Dave Emond, director of operations at Lakes Region Community Services, said "The time is not right," and cautioned against "a rush to judgment," explaining that metered parking would place downtown businesses at a disadvantage with nearby competitors with free parking.
"We're not Boston. We're not Manchester," said Bob Soucy, who urged the council not to "nickel, dime and quarter people to death. We have to invite people to the city," he continued, "not turn them away."
Tom Barker, whose wife, Karen, described the parking garage as "a maximum security prison," agreed "It is quite a blot on our city." He said a new garage is a good idea and "I'm happy to pay the meters," but before doing anything downtown parking needs to be studied.
Breanna Henderson of Polished & Proper echoed Barker, calling for a study of the number of spaces and employees along with a projection of future needs for parking. She suggested that metered parking is "a generational issue," noting that younger people are "indifferent."
No one has spent more time counting parking spaces and canvassing public opinion downtown than John Moriarty of the the Main Street Initiative, who said he has found "overwhelming support for razing the parking garage. Likewise, he said that he favored construction of a new garage, even if the spaces were metered, "to get get rid of the garage." But, he said, "We actually do need to do a study," and endorsed a suggestion to spend $25,000 or $30,000 for a study.
Only Gail Ober of Lafayette Street expressed opposition to commissioning a parking study.
When the council turned to the issue, Bownes pressed his colleagues to authorize expenditures of up to $6 million to construct a new garage. He said that only after undertaking the restoration of the Colonial Theatre were the structural deficiencies of the parking garage discovered. After spending more than $100,000 on repairs, he said that any further investment in the facility would be "a big mistake."

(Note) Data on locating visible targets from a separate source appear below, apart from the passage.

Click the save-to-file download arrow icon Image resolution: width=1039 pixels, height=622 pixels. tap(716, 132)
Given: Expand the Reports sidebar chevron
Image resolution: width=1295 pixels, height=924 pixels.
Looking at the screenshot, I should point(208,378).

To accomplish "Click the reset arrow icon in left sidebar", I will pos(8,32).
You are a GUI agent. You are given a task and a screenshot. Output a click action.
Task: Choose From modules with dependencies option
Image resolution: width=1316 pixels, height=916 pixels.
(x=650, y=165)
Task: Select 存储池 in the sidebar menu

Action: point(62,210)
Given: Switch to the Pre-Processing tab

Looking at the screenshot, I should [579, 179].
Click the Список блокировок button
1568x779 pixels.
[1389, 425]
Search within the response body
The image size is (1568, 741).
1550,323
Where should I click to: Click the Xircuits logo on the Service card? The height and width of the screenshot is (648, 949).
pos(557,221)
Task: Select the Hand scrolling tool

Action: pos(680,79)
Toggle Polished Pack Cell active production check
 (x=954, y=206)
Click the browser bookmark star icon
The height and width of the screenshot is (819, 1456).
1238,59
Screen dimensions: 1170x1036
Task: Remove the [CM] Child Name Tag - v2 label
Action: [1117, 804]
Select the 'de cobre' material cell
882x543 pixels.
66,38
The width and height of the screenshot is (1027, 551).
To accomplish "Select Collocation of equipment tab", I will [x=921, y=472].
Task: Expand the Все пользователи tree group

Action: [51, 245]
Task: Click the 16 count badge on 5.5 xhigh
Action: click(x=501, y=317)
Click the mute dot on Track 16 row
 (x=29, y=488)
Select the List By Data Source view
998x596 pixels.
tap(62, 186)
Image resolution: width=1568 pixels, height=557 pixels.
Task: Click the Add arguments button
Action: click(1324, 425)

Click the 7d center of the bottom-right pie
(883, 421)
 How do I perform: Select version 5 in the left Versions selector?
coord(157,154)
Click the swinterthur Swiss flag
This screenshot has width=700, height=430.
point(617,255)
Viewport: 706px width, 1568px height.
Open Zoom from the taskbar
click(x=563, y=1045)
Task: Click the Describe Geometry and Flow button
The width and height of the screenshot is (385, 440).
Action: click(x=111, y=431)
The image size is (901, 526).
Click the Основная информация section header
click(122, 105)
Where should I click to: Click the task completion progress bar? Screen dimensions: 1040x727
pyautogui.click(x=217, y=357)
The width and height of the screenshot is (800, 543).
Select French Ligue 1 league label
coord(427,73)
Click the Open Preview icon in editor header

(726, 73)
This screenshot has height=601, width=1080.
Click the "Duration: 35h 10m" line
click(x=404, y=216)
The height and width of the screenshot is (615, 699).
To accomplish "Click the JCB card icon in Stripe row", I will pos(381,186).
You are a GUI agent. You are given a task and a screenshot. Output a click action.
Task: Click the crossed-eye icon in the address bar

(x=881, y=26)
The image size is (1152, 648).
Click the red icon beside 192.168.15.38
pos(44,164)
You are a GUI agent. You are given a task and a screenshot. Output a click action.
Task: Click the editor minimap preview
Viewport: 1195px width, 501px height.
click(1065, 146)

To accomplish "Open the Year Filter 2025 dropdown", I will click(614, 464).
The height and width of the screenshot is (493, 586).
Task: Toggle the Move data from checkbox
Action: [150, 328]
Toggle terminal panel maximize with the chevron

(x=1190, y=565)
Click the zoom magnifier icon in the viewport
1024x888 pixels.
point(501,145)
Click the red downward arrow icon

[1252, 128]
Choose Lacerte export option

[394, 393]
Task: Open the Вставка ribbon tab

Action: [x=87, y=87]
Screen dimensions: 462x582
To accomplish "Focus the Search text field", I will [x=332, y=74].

Bownes said that by financing construction of a new garage in conjunction with the Colonial Theatre project the cost could be reduced by a third by drawing on New Market, which would include New Market Tax Credits, a federal program that provides incentives for private investments in low-come communities. He urged the council to proceed, claiming that if the project is delayed the New Market Tax Credits would be at risk and the construction costs would escalate.
"The landscape will only change for the worse," Bownes insisted. "This is our only option." Otherwise, he remarked, "we'll be forever stuck with that dungeon."
Councilors offered no support. Mayor Ed Engler said the debt service on a borrowing could not be carried without breaching the limit of $3.2 million in total annual principal and interest payments required to stay within the tax cap.
"That's why I proposed metered parking," Bownes replied.
Councilor Brenda Baer (Ward 4), who last week wrote a letter to the newspapers endorsing the project, withdrew her support, saying that she had "a lot of questions about the finances."
"Take a step back," said Councilor Bob Hamel (Ward 5). He said that a parking garage is not the highest and best use of the riverfront property next to City Hall, which he suggested was suited to commercial or residential development.
"We don't have a comprehensive plan," said Councilor Henry Lipman (Ward 3), who urged Bownes not to put the issue to a vote. Calling the proposal "premature," he cautioned against "pushing too hard, too fast" without a credible plan.
Engler stressed that the need for additional parking has yet to be demonstrated. He also reminded the council that although the council is in the process of acquiring the parking garage, the commercial spaces inseparably entwined with it remain privately owned. "We can't be talking about tearing down a building we don't own," he said.
Finally, Engler said that if the parking garage and the parking lot were replaced by a garage with 314 spaces as Bownes has proposed, there would be fewer parking spaces downtown.
When Hamel asked Bownes to withdraw his motion, he replied "No motion has been made."
With that the council agreed to convene a committee to study downtown parking. City Manager Scott Myers said $30,000 budgeted to fund service on a borrowing to repair the garage could be applied to the study.